• **Collected data entries**
____________

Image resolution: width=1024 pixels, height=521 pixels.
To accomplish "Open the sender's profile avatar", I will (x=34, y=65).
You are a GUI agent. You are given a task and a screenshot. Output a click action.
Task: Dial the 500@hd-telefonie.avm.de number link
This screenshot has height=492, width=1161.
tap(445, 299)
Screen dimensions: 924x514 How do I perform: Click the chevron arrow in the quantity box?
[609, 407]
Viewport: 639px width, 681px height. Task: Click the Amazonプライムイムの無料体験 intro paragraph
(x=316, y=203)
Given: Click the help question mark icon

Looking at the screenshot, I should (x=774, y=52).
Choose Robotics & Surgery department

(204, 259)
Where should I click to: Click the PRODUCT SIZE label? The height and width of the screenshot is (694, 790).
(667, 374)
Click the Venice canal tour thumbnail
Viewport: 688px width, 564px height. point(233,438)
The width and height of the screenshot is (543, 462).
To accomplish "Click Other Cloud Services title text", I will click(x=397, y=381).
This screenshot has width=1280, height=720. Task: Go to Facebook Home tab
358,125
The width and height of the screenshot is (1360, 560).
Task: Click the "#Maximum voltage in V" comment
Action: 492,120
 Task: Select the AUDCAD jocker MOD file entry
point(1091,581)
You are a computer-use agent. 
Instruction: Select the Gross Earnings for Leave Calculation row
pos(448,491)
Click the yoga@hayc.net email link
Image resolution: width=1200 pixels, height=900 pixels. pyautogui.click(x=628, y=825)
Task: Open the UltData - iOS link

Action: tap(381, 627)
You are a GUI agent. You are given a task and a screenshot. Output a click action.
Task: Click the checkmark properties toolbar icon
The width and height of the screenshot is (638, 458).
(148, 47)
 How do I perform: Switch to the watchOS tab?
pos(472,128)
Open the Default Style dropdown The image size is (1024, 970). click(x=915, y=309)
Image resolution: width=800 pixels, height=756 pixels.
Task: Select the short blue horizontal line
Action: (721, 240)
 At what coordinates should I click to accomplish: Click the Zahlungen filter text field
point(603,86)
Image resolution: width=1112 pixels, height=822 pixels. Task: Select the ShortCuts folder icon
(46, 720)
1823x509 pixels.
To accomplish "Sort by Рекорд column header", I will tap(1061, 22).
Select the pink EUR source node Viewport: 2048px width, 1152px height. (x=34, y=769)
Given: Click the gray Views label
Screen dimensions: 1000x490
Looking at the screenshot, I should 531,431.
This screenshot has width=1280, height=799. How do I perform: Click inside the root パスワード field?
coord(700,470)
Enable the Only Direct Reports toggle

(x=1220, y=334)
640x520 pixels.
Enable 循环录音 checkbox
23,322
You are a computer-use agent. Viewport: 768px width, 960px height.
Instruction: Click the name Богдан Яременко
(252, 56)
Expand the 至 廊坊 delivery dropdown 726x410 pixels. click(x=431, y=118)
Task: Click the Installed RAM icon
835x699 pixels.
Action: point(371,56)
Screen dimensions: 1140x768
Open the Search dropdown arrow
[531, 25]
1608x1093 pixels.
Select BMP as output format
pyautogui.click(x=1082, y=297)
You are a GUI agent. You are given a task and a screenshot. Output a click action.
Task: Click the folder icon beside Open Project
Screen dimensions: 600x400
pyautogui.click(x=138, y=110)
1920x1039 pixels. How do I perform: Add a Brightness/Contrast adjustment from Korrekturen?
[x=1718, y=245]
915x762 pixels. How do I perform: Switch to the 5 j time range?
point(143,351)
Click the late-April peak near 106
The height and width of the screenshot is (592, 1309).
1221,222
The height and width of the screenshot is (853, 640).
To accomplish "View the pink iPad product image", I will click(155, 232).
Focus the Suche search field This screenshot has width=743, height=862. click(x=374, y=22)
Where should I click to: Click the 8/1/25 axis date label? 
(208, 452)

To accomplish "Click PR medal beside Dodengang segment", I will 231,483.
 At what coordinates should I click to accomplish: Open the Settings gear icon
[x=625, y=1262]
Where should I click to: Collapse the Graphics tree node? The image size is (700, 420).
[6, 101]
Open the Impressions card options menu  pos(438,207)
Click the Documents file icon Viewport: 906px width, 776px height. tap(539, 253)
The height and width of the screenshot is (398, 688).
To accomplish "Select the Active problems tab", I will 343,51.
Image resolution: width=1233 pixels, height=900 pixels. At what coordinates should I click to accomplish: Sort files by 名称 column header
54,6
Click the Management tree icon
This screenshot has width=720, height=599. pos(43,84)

____________

• **Exercise instructions**
The data must be transcribed in full. Every word stays the same.

• **Output of the task**
Image resolution: width=1024 pixels, height=521 pixels.
To accomplish "Open the sender's profile avatar", I will (x=34, y=65).
You are a GUI agent. You are given a task and a screenshot. Output a click action.
Task: Dial the 500@hd-telefonie.avm.de number link
This screenshot has height=492, width=1161.
tap(445, 299)
Screen dimensions: 924x514 How do I perform: Click the chevron arrow in the quantity box?
[609, 407]
Viewport: 639px width, 681px height. Task: Click the Amazonプライムイムの無料体験 intro paragraph
(x=316, y=203)
Given: Click the help question mark icon

Looking at the screenshot, I should (x=774, y=52).
Choose Robotics & Surgery department

(204, 259)
Where should I click to: Click the PRODUCT SIZE label? The height and width of the screenshot is (694, 790).
(667, 374)
Click the Venice canal tour thumbnail
Viewport: 688px width, 564px height. point(233,438)
The width and height of the screenshot is (543, 462).
To accomplish "Click Other Cloud Services title text", I will click(x=397, y=381).
This screenshot has width=1280, height=720. Task: Go to Facebook Home tab
358,125
The width and height of the screenshot is (1360, 560).
Task: Click the "#Maximum voltage in V" comment
Action: 492,120
 Task: Select the AUDCAD jocker MOD file entry
point(1091,581)
You are a computer-use agent. 
Instruction: Select the Gross Earnings for Leave Calculation row
pos(448,491)
Click the yoga@hayc.net email link
Image resolution: width=1200 pixels, height=900 pixels. pyautogui.click(x=628, y=825)
Task: Open the UltData - iOS link

Action: tap(381, 627)
You are a GUI agent. You are given a task and a screenshot. Output a click action.
Task: Click the checkmark properties toolbar icon
The width and height of the screenshot is (638, 458).
(148, 47)
 How do I perform: Switch to the watchOS tab?
pos(472,128)
Open the Default Style dropdown The image size is (1024, 970). click(x=915, y=309)
Image resolution: width=800 pixels, height=756 pixels.
Task: Select the short blue horizontal line
Action: (721, 240)
 At what coordinates should I click to accomplish: Click the Zahlungen filter text field
point(603,86)
Image resolution: width=1112 pixels, height=822 pixels. Task: Select the ShortCuts folder icon
(46, 720)
1823x509 pixels.
To accomplish "Sort by Рекорд column header", I will tap(1061, 22).
Select the pink EUR source node Viewport: 2048px width, 1152px height. (x=34, y=769)
Given: Click the gray Views label
Screen dimensions: 1000x490
Looking at the screenshot, I should 531,431.
This screenshot has width=1280, height=799. How do I perform: Click inside the root パスワード field?
coord(700,470)
Enable the Only Direct Reports toggle

(x=1220, y=334)
640x520 pixels.
Enable 循环录音 checkbox
23,322
You are a computer-use agent. Viewport: 768px width, 960px height.
Instruction: Click the name Богдан Яременко
(252, 56)
Expand the 至 廊坊 delivery dropdown 726x410 pixels. click(x=431, y=118)
Task: Click the Installed RAM icon
835x699 pixels.
Action: point(371,56)
Screen dimensions: 1140x768
Open the Search dropdown arrow
[531, 25]
1608x1093 pixels.
Select BMP as output format
pyautogui.click(x=1082, y=297)
You are a GUI agent. You are given a task and a screenshot. Output a click action.
Task: Click the folder icon beside Open Project
Screen dimensions: 600x400
pyautogui.click(x=138, y=110)
1920x1039 pixels. How do I perform: Add a Brightness/Contrast adjustment from Korrekturen?
[x=1718, y=245]
915x762 pixels. How do I perform: Switch to the 5 j time range?
point(143,351)
Click the late-April peak near 106
The height and width of the screenshot is (592, 1309).
1221,222
The height and width of the screenshot is (853, 640).
To accomplish "View the pink iPad product image", I will click(155, 232).
Focus the Suche search field This screenshot has width=743, height=862. click(x=374, y=22)
Where should I click to: Click the 8/1/25 axis date label? 
(208, 452)

To accomplish "Click PR medal beside Dodengang segment", I will 231,483.
 At what coordinates should I click to accomplish: Open the Settings gear icon
[x=625, y=1262]
Where should I click to: Collapse the Graphics tree node? The image size is (700, 420).
[6, 101]
Open the Impressions card options menu  pos(438,207)
Click the Documents file icon Viewport: 906px width, 776px height. tap(539, 253)
The height and width of the screenshot is (398, 688).
To accomplish "Select the Active problems tab", I will 343,51.
Image resolution: width=1233 pixels, height=900 pixels. At what coordinates should I click to accomplish: Sort files by 名称 column header
54,6
Click the Management tree icon
This screenshot has width=720, height=599. pos(43,84)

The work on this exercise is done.